**Excerpted text:**
***

- Centuries:: 16th; 17th; 18th; 19th; 20th;
- Decades:: 1710s; 1720s; 1730s; 1740s; 1750s;
- See also:: Other events of 1736 List of years in Ireland

= 1736 in Ireland =

Events from the year 1736 in Ireland.
==Incumbent==
- Monarch: George II
==Events==
- March 17 – act of the Parliament of Ireland for rebuilding Saint Finbar's Cathedral and erecting a workhouse in Cork.
- March 18 – the House of Commons of Ireland passes resolutions condemning the tithe of agistment on pasturage for dry and barren cattle.
- April 17 – Lionel Sackville, 1st Duke of Dorset, Lord Lieutenant of Ireland, lays the foundation stone for an obelisk commemorating the Battle of the Boyne (1690) at Oldbridge, County Meath.
- June – publication in London of S-t contra omnes: an Irish miscellany containing the first printing of Jonathan Swift's satire on the Parliament of Ireland, "A character, panegyric, and description of the Legion Club".
- June 19 – Charles Cobbe, at this time Church of Ireland Bishop of Kildare, purchases the Newbridge Estate in County Kildare.

***

**Material provided:**
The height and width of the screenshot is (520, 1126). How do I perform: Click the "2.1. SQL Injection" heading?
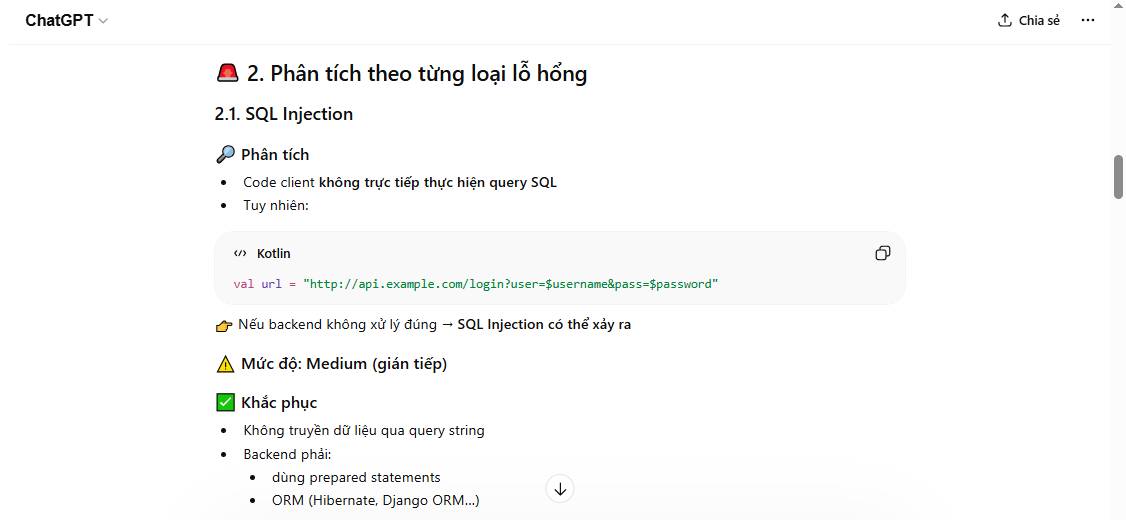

***

**Exercise instructions:**
1. Answer these from the 1736 in Ireland page:
(a) Who is named as monarch?
(b) On what date did the House of Commons of Ireland pass resolutions condemning the tithe of agistment?
(c) Which estate did Charles Cobbe purchase, and in which county?
2. From the 1736 in Ireland page, copy out word for word the passage that opens with "- March 18 –" and closes with "Oldbridge, County Meath.".

**Responses to the tasks:**
1.
(a) George II
(b) March 18
(c) The Newbridge Estate, in County Kildare

2.
- March 18 – the House of Commons of Ireland passes resolutions condemning the tithe of agistment on pasturage for dry and barren cattle.
- April 17 – Lionel Sackville, 1st Duke of Dorset, Lord Lieutenant of Ireland, lays the foundation stone for an obelisk commemorating the Battle of the Boyne (1690) at Oldbridge, County Meath.